Sartre, aliás, passaria alguns meses no Brasil, pois a situação política na França não era das melhores, uma vez que, na condição de intelectual engajado, o filósofo defendia, em praça pública, a luta do Exército de Libertação Argelino, que lutava para libertar a Argélia do colonialismo francês. Ciceroneado por Jorge Amado, fez um périplo pelo Estado da Bahia, conhecendo diversos regiões e manifestações culturais do povo baiano, inclusive os principais terreiros de religiões de matriz africana.
Sartre era um grande ativista político, ao ponto de incomodar profundamente os assessores do então presidente Charles de Gaulle, que recomendaram a sua prisão. Comenta-se que, ao ouvir tais conselhos, De Gaulle teria respondido: Eu até entendo o quanto o filósofo incomoda as ações do Governo Francês, mas como prender Voltaire? Numa referência ao filósofo iluminista François-Marie Arouet, um dos principais ícones da liberdade de expressão, autor da frase: " Não concordo com o que dizes, mas defendo até a morte o direito de o dizeres.'
As reflexões filosóficas de Sartre sempre estiveram ancoradas sob a necessidade de se assumir responsabilidades sociais coletivas, daí seu incansável engajamento político, erguendo barricadas e bandeiras dentro e fora da França, em alguns desses momentos cruciais, acompanhado pelo amigo Michel Foucault. Como um exemplo bem acabado de intelectual total, sua produção literária não fugia a esta regra, pois afirmava que a literatura era uma forma de intervir politicamente na produção da sociedade.
Essas reflexões vem a propósito sobre o quanto é difícil - e até criminalizável - o exercício da crítica política aqui no Estado de Pernambuco, cuja elite política e econômica ainda vivem sob o estágio do obscurantismo oligárquico, da saudade do regime escravagista, do elogio da dominação. Os expedientes para coagir ou assediar os desafetos são os mais escabrosos possíveis, passando por ações judiciais, distribuição de materiais apócrifos, disseminação de calúnias, utilizando-se, para tanto, em alguns casos, dos instrumentos do aparelho de Estado - nada institucionalizados - para perseguir seus opositores.

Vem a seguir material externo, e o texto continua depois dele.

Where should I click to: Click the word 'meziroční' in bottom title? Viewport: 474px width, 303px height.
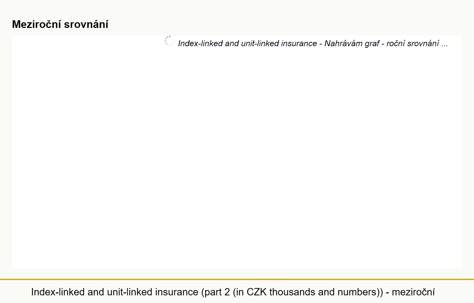[413, 292]
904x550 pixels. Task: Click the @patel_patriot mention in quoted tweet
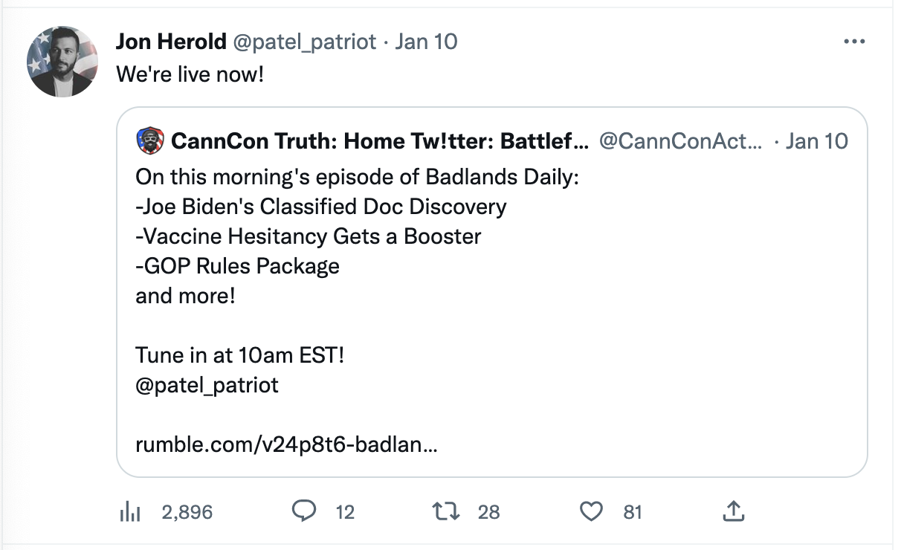coord(209,385)
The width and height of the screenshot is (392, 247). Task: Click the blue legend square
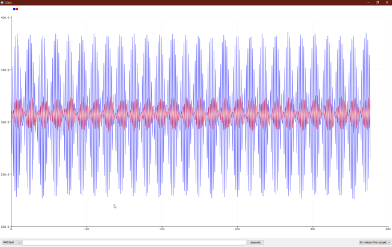(x=14, y=9)
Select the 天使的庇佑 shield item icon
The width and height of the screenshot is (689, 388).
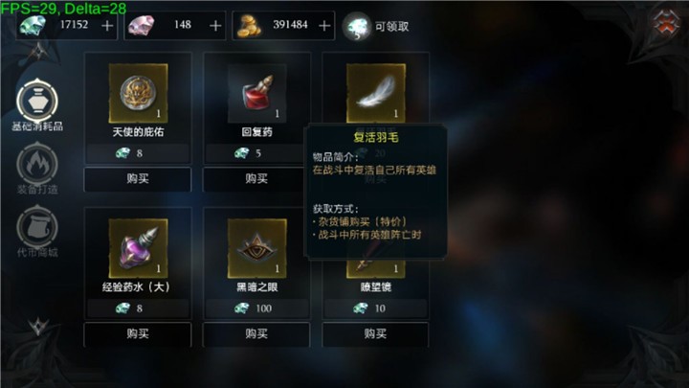[138, 93]
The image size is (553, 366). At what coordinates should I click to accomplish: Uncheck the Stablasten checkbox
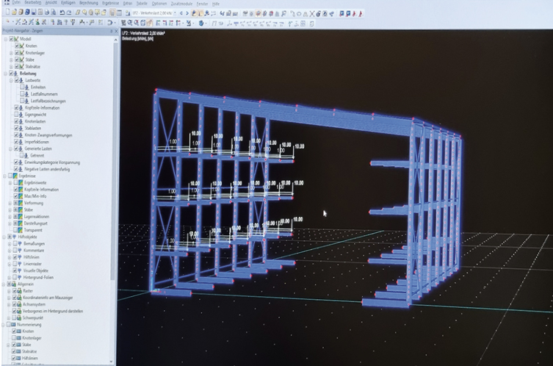pyautogui.click(x=16, y=127)
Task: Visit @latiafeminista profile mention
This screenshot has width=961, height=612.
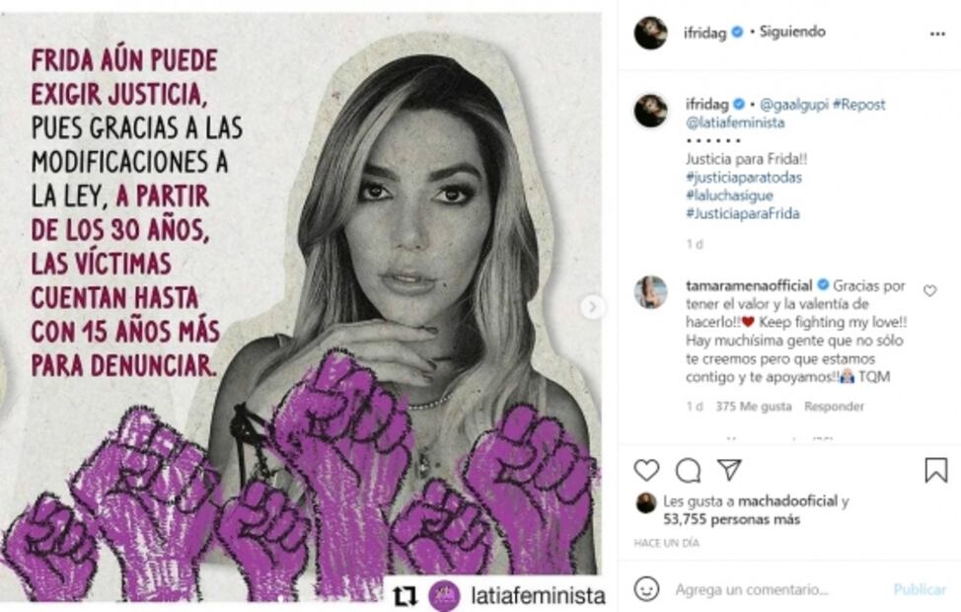Action: [735, 122]
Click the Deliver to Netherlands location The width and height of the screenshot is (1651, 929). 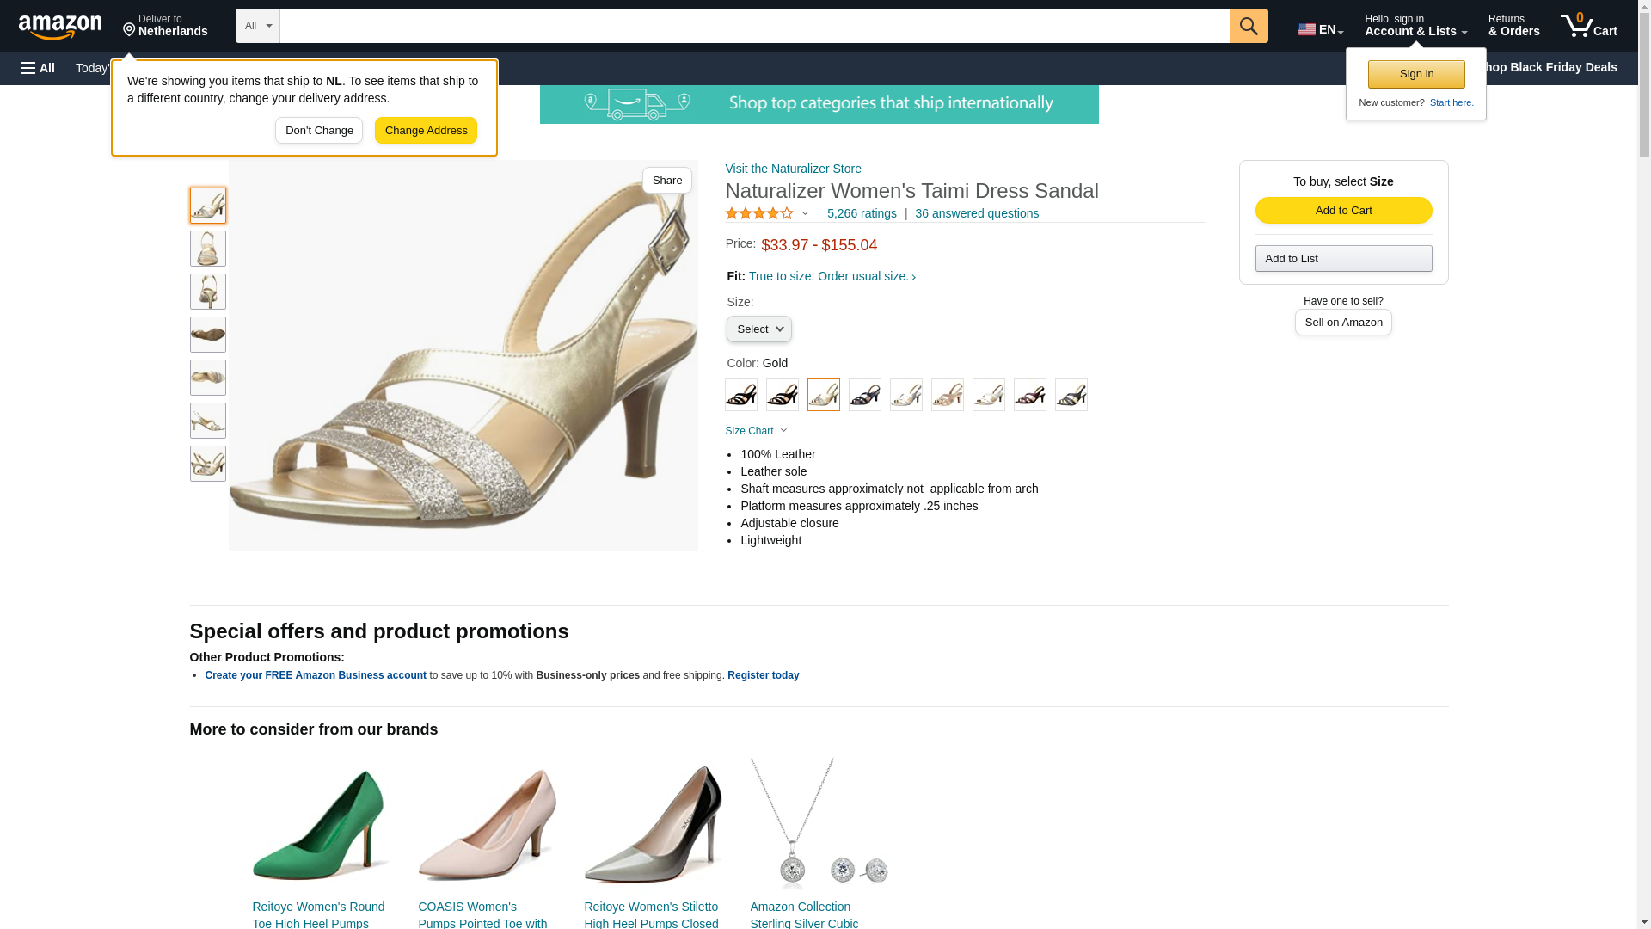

Se não existe nada, eles "inventam", 'plantam", de onde se conclui que as chamadas fake news não é algo assim tão recente ou que se possa atribuir, tão somente, ao chamado Gabinete do Ódio. Antes do gabinete do ódio, temos aqui fartos exemplos do gabinete da inveja, da intriga, das práticas persecutórias muito bem instrumentalizadas, atingindo os desafetos em suas diferentes áreas de atuação. Isso vem a propósito dos inúmeros casos registrados aqui na província de perseguições veladas a cidadãs e cidadãos, motivados pelos delitos de opinião. o último diz respeito a um estudante que mantinha uma página de sátiras nas redes sociais. Seria um pouco demais imaginar que os homens públicos pernambucanos, com honrosas exceções - cevados nos expedientes de uma sociedade tacanha em termos de práticas republicanas - tivessem a mesma estatura de um De Gaulle, que entendia que Sartre incomodava bastante, mas era, por outro lado, um patrimônio intelectual do país.